The result of a few minutes of work was this naked frame with 2 sides, one back, and one top. The top is shorter than the sides as I need clear space to water the plants in the back of the station without bumping my head. The sides and back were joined with four carriage bolts and wing nuts (2 on each side). The top was simply placed without attaching.

I used a simple frame with a curtain of 6 mil plastic as the door (not shown). The heavy plastic was long enough to hang well below the bench top.

Seed Starting Station (1)

I covered the individual pieces with 6 mil clear plastic and added a pair of 60 watt bulbs using sockets from a discarded ceiling fan.

Season 1 did not go well.

  • The light was insufficient and the seedlings became leggy.
  • The simple plastic curtain across the front would not stop the cold and retain the heat.
  • The temperature in the unit refused to climb above the ambient in the unheated shop. Even with blankets covering the top and walls the gain was only a couple of degrees.
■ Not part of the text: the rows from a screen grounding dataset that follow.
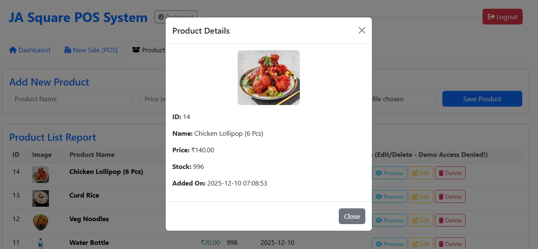This screenshot has height=249, width=538.
Task: Click the home icon beside Dashbaord
Action: [x=13, y=49]
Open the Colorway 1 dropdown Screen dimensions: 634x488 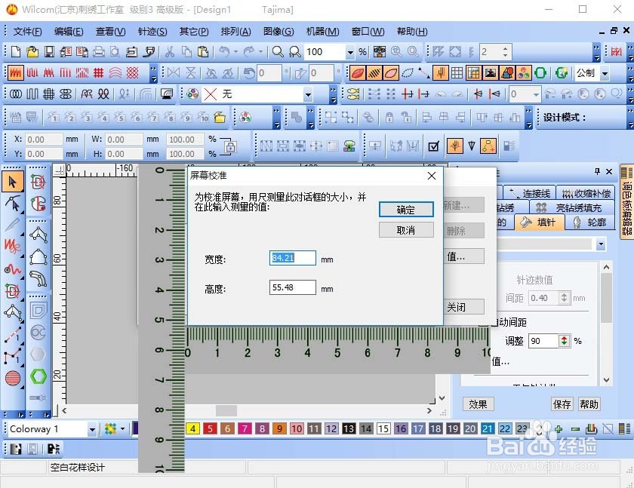pos(92,428)
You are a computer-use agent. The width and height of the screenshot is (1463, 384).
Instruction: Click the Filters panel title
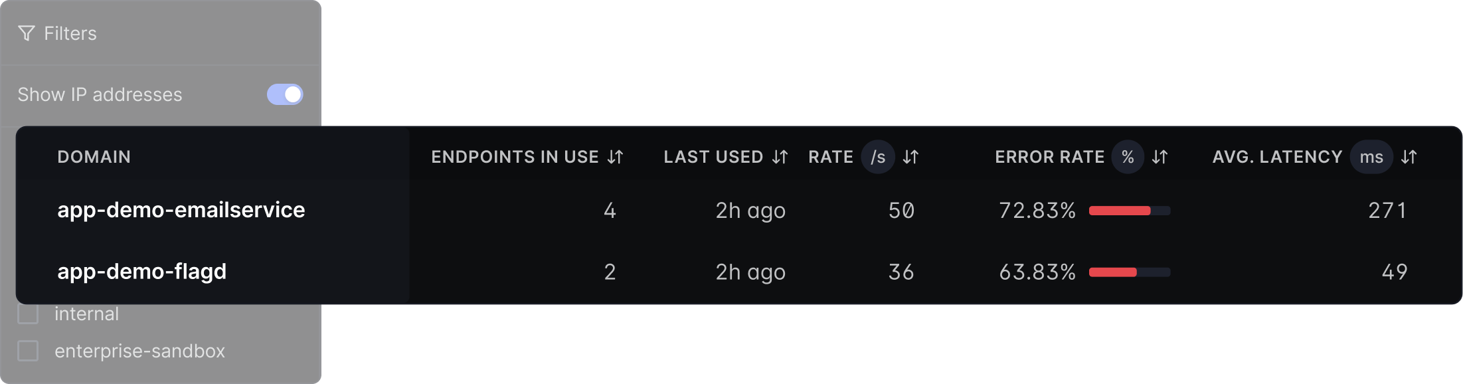tap(70, 33)
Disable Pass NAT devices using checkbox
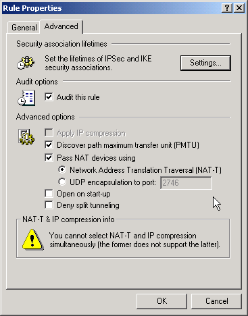This screenshot has width=248, height=316. coord(49,157)
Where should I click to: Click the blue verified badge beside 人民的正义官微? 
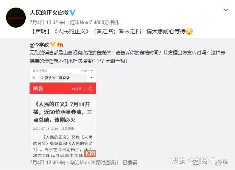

But, on a positive note, the unit broke down into its parts easy enough and spent the summer and fall in the attic.

Now, for season 2, I have added several improvements.

Seed Starting Station (4)

The sides, top, and back are stuffed with R-13 insulation and covered with heavy duty aluminum foil. The temperature should easily reach the 70 degree mark, and the foil should reflect the light in all directions.

Seed Starting Station (3)

Did I mention my budget? For a couple of bucks I acquired two aluminum cake pans and created custom reflectors for the twin bulbs. Those bulbs are now 60 watt grow lights.

Seed Starting Station (8)

Although I assembled the unit using the carriage bolts and wing nuts from last year that action was a royal pain. Four cheap clamps will make assembly and disassembly a breeze.

Seed Starting Station (7)

Seed Starting Station (10)

The open section of the top has been replaced with a solid unit, also insulated and covered with foil. That section serves the dual purpose of enclosing the station against drafts and supporting the plywood door. Like the top it is resting on not attached to the sides.
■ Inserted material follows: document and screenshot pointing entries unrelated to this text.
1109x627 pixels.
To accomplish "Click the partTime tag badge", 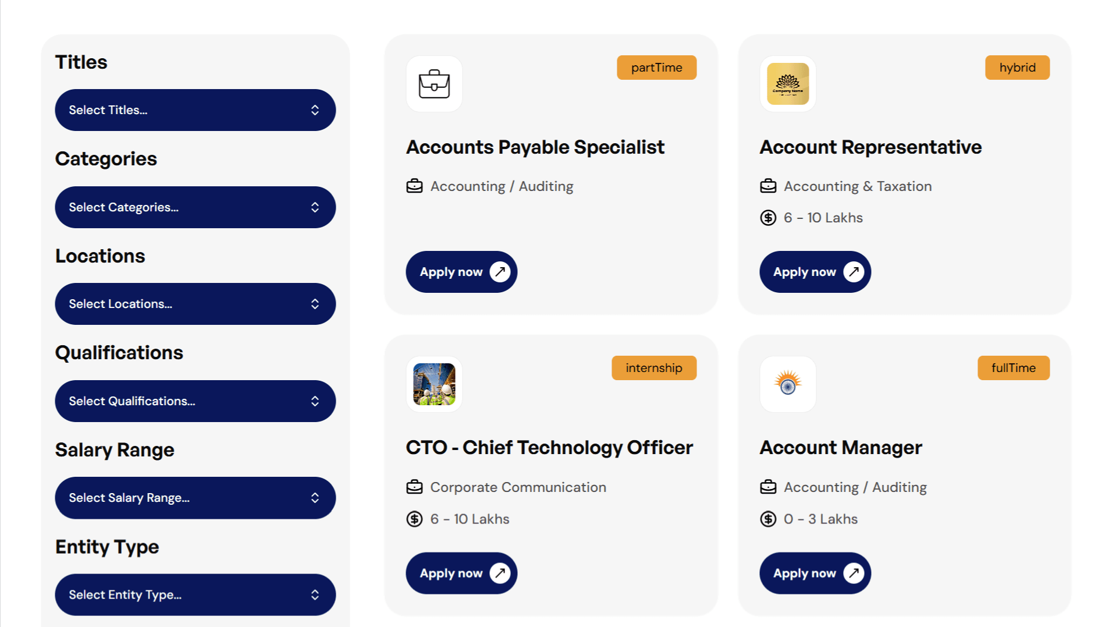I will coord(656,68).
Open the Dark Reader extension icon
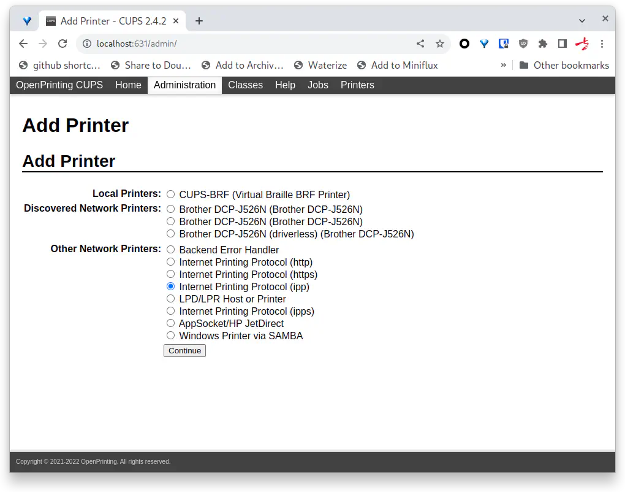 coord(503,44)
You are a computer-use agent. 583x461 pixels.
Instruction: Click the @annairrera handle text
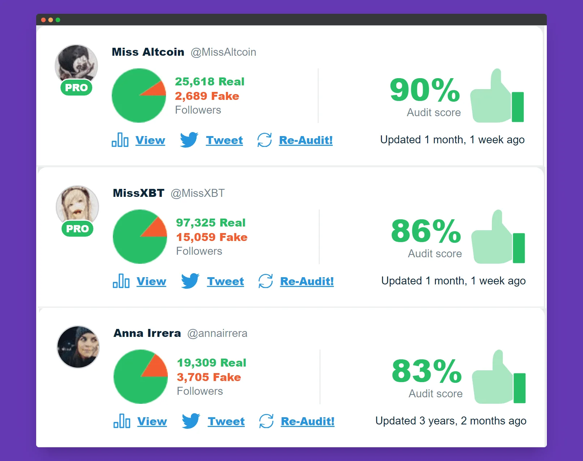pos(217,333)
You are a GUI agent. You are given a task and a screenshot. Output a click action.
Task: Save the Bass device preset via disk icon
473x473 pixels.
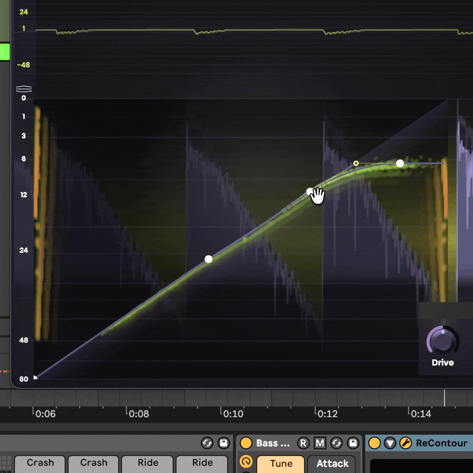353,443
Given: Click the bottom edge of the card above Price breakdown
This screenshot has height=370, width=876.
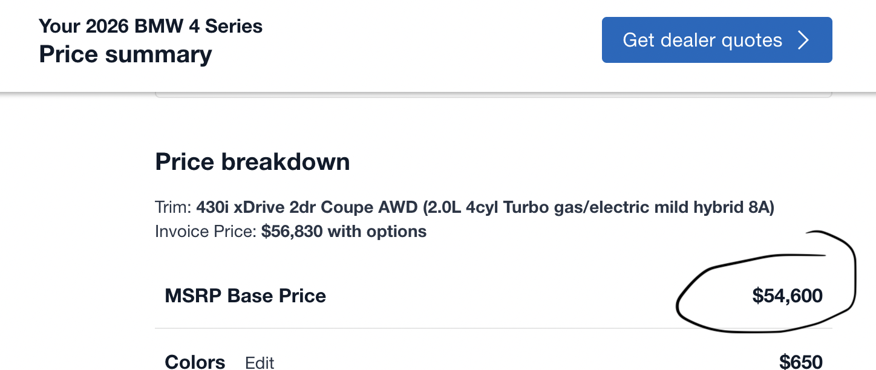Looking at the screenshot, I should click(494, 96).
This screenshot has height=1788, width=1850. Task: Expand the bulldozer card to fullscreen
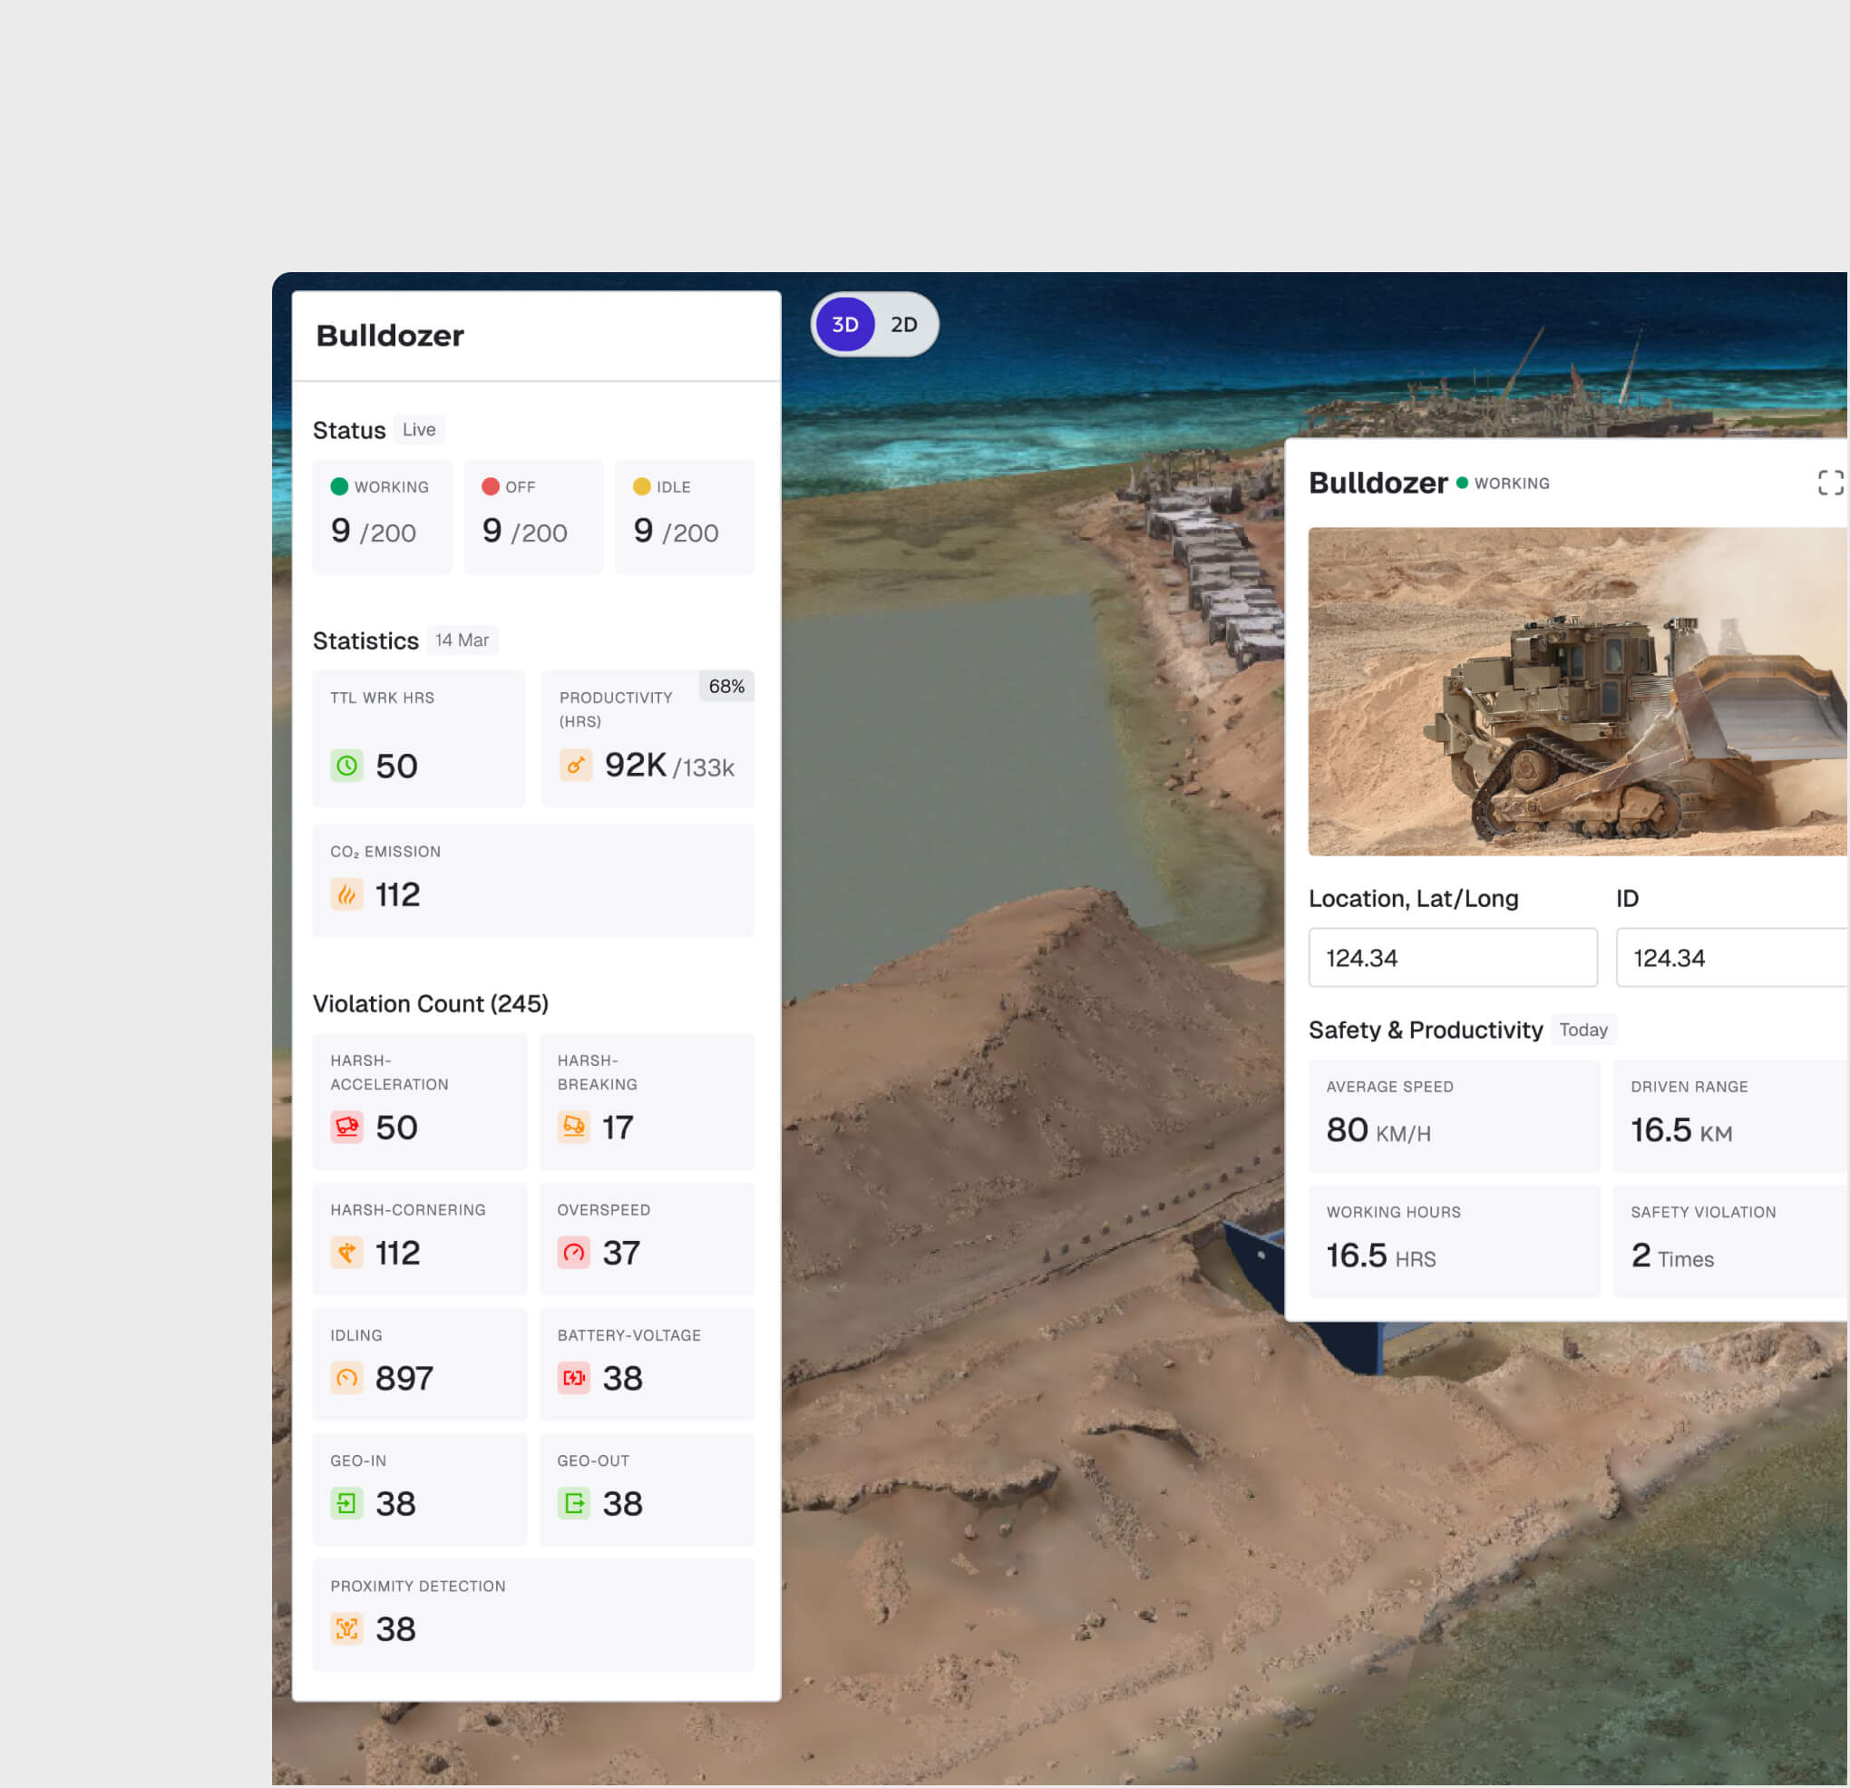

A fan inside the unit provides a gentle breeze which should make the plants stronger and prevent damping off.  The lights and fan are controlled by a mechanical timer so I can have light and dark for the seedlings. I currently have the trays on a “12 on/12 off” schedule.

Seed Starting Station (9)

I am noting temperatures in the high seventies and have several plants growing. I visit the plants multiple times each day, and yes, I do talk to them.

Gardening offers health benefits in addition to keeping me off the streets and out of trouble.